*Ejercicio breve A*: Según la entrevista sobre el Flash Flash, ¿en qué restaurante cenaron finalmente aquel fin de semana de Año Nuevo en Londres?
*Ejercicio breve B*: Prosiga la entrevista sobre el Flash Flash desde donde termina.

Karin Leiz, cofundadora del Flash Flash
“Queríamos un restaurante en el que se respirara mucha libertad”
¿Cómo surgió la idea de crear el Flash Flash hace 50 años?
Leopoldo Pomés y yo éramos muy amigos de Alfonso Milá y su mujer Cecilia santo Domingo. La relación era muy bonita. Éramos muy amigos. Teníamos ganas de descubrir cosas, de poner ideas en común. Un fin de semana de Año Nuevo nos fuimos a Londres. Queríamos ir al mejor restaurante, pero estaba todo lleno, como es natural y acabamos cenando en el restaurante de un Hilton. Estábamos decididos a que aquello no nos amargara la noche. Fue muy divertido. Bebimos champán y empezamos a hablar de tortillas. Alfonso y Leopoldo eran adictos a la tortilla francesa.
¿Cómo te haces adicto a la tortilla francesa?
Comiendo las de Alfonso. Él hacía las mejores tortillas francesas. Eran untuosas, redonditas y perfectas, sin color adicional al amarillo. No podías decirle nada mientras las preparaba.
¿Así que aquella Noche Vieja en el Hilton de Londres hablabais de tortillas?

*Sección de datos*:
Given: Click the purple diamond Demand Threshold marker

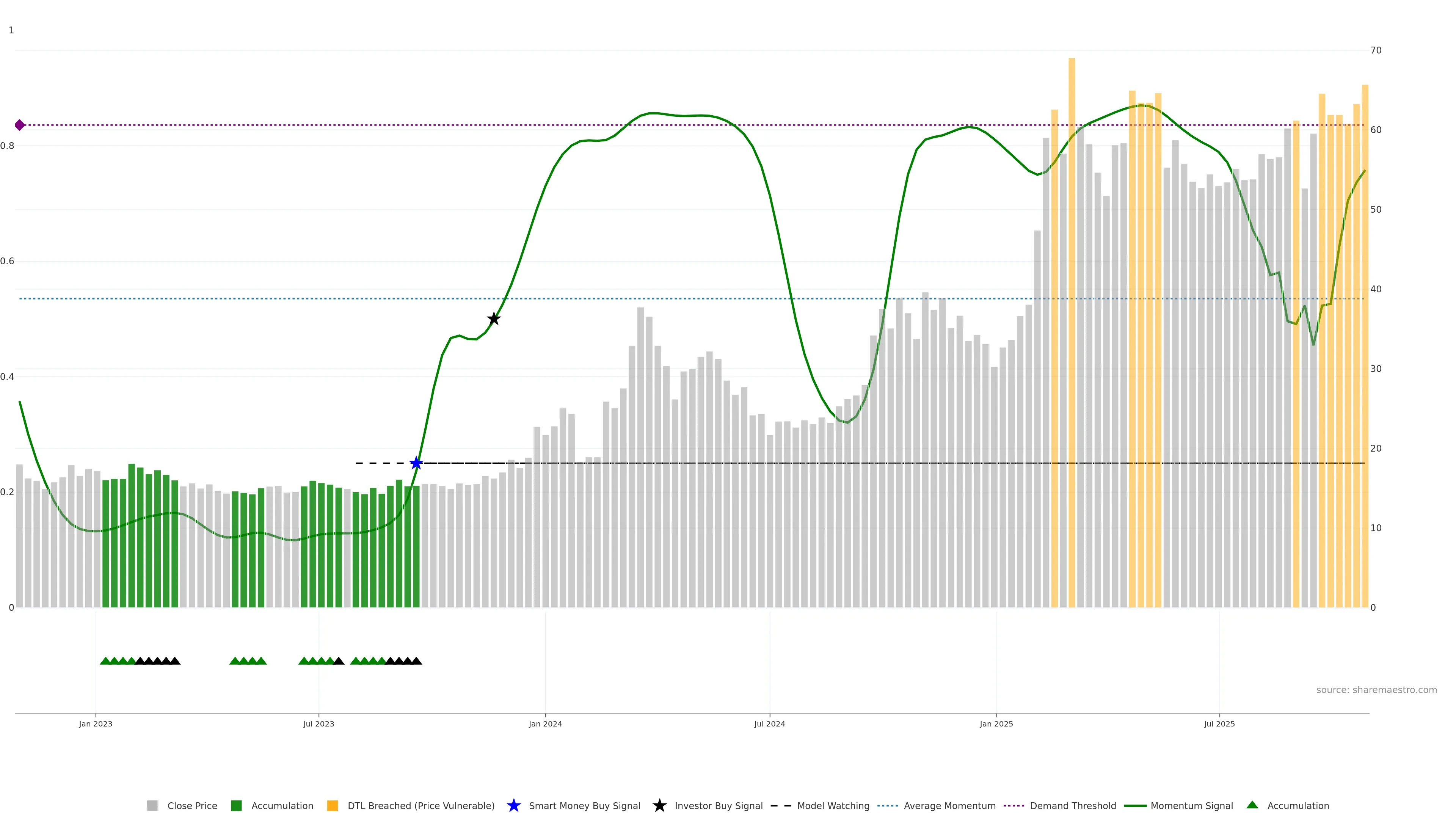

*Respuesta A*: En el restaurante de un Hilton.

*Respuesta B*:
Sí y también de montar un restaurante solo de tortillas. Podía parecer que había sido una idea de noche de alcohol, pero no. Al llegar a Barcelona nos pusimos en marcha y eso que nadie de nosotros sabía nada de hostelería. Yo me puse a buscar recetas tortillas por todo el país. Di con unas 160 y pico. No había internet y muy pocos libros de cocina. Fui averiguando por vía oral y apuntando. Recuerdo una de tortilla de patatas con mucho perejil no te puedes imaginar lo buena que estaba.
Pero en la carta había mucho más que las tortillas
Eso fue idea de Cecilia. Dijo que no podíamos dar solo tortillas y propuso hacer hamburguesas como las de P.J. Clark’s en Nueva York. Así que cogimos un avión, nos fuimos al restaurante. Era un local sólido, con paredes de ladrillo, con mucha historia. Cecilia se metió en la cocina y pidió la receta de las hamburguesas y logró que le explicaran como las hacían. Ella tenía mucho mundo, mucha educación y sentido del humor. Sabía hablar con arriba y con abajo. Era colombiana, de una familia con mucho dinero, pero nunca lo dio a entender. Al revés, se preocupaba por el precio de las cosas. Era muy transparente y cuando no estaba de acuerdo en algo, te cuestionaba con una sonrisa, pero también se podía poner muy dura. No dejaba pasar ni una.
¿Cómo disteis con el local?
Bueno, buscamos un lugar en la calle Tuset que hace 50 años era el eje de la Barcelona más moderna y divertida. Pero lo que vimos era demasiado caro. Así que Alfonso y Leopoldo se fijaron en un almacén que había en una calle próxima. Recuerdo que era un local de chocolates Blanchard. Ofrecía posibilidades muy exiguas, pero estaba cerca de Tuset y era más barato. Además, La Granada del Penedés me recuerda a las calles traseras de las grandes avenidas de Nueva York, donde están las basuras, los camiones de reparto. Me gustaba este ambiente más clandestino.
Y ese local lo transformasteis en una fotografía en blanco y negro.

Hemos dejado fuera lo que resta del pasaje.